---------- GIVEN ENTRIES

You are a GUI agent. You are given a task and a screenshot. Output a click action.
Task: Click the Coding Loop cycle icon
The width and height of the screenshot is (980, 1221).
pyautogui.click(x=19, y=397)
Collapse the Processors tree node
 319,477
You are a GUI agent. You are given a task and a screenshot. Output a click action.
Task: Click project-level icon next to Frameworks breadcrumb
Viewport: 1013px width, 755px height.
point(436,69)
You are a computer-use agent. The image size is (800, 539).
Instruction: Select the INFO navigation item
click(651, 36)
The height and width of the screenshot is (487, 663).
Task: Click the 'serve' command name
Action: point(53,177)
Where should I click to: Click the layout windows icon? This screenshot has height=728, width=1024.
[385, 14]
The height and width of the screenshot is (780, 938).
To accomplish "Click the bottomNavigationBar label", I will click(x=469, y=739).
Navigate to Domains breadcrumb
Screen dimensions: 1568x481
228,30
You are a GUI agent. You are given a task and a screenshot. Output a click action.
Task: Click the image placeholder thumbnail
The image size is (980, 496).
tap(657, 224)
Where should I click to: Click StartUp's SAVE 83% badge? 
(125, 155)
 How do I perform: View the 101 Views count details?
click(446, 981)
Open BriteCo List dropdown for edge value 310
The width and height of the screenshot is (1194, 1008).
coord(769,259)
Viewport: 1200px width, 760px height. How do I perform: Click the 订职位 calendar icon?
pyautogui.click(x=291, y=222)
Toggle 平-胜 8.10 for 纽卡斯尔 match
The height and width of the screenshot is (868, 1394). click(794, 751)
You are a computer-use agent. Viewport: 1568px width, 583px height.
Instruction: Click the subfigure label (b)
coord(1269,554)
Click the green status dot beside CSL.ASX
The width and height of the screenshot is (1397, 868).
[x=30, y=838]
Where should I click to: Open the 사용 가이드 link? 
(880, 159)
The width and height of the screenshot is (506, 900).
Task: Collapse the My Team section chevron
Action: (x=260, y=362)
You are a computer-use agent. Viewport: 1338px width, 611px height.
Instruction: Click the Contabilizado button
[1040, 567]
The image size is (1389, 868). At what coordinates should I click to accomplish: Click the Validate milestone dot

--------------------

▶ TASK STATEMENT
Present every line of the records above as a numbered list, leaving out any blank lines.

▶ WRITTEN ANSWER
1. You are a GUI agent. You are given a task and a screenshot. Output a click action.
2. Task: Click the Coding Loop cycle icon
3. The width and height of the screenshot is (980, 1221).
4. pyautogui.click(x=19, y=397)
5. Collapse the Processors tree node
6.  319,477
7. You are a GUI agent. You are given a task and a screenshot. Output a click action.
8. Task: Click project-level icon next to Frameworks breadcrumb
9. Viewport: 1013px width, 755px height.
10. point(436,69)
11. You are a computer-use agent. The image size is (800, 539).
12. Instruction: Select the INFO navigation item
13. click(651, 36)
14. The height and width of the screenshot is (487, 663).
15. Task: Click the 'serve' command name
16. Action: point(53,177)
17. Where should I click to: Click the layout windows icon? This screenshot has height=728, width=1024.
18. [385, 14]
19. The height and width of the screenshot is (780, 938).
20. To accomplish "Click the bottomNavigationBar label", I will click(x=469, y=739).
21. Navigate to Domains breadcrumb
22. Screen dimensions: 1568x481
23. 228,30
24. You are a GUI agent. You are given a task and a screenshot. Output a click action.
25. Task: Click the image placeholder thumbnail
26. The image size is (980, 496).
27. tap(657, 224)
28. Where should I click to: Click StartUp's SAVE 83% badge? 
29. (125, 155)
30.  How do I perform: View the 101 Views count details?
31. click(446, 981)
32. Open BriteCo List dropdown for edge value 310
33. The width and height of the screenshot is (1194, 1008).
34. coord(769,259)
35. Viewport: 1200px width, 760px height. How do I perform: Click the 订职位 calendar icon?
36. pyautogui.click(x=291, y=222)
37. Toggle 平-胜 8.10 for 纽卡斯尔 match
38. The height and width of the screenshot is (868, 1394). click(794, 751)
39. You are a computer-use agent. Viewport: 1568px width, 583px height.
40. Instruction: Click the subfigure label (b)
41. coord(1269,554)
42. Click the green status dot beside CSL.ASX
43. The width and height of the screenshot is (1397, 868).
44. [x=30, y=838]
45. Where should I click to: Open the 사용 가이드 link? 
46. (880, 159)
47. The width and height of the screenshot is (506, 900).
48. Task: Collapse the My Team section chevron
49. Action: (x=260, y=362)
50. You are a computer-use agent. Viewport: 1338px width, 611px height.
51. Instruction: Click the Contabilizado button
52. [1040, 567]
53. The image size is (1389, 868). At what coordinates should I click to accomplish: Click the Validate milestone dot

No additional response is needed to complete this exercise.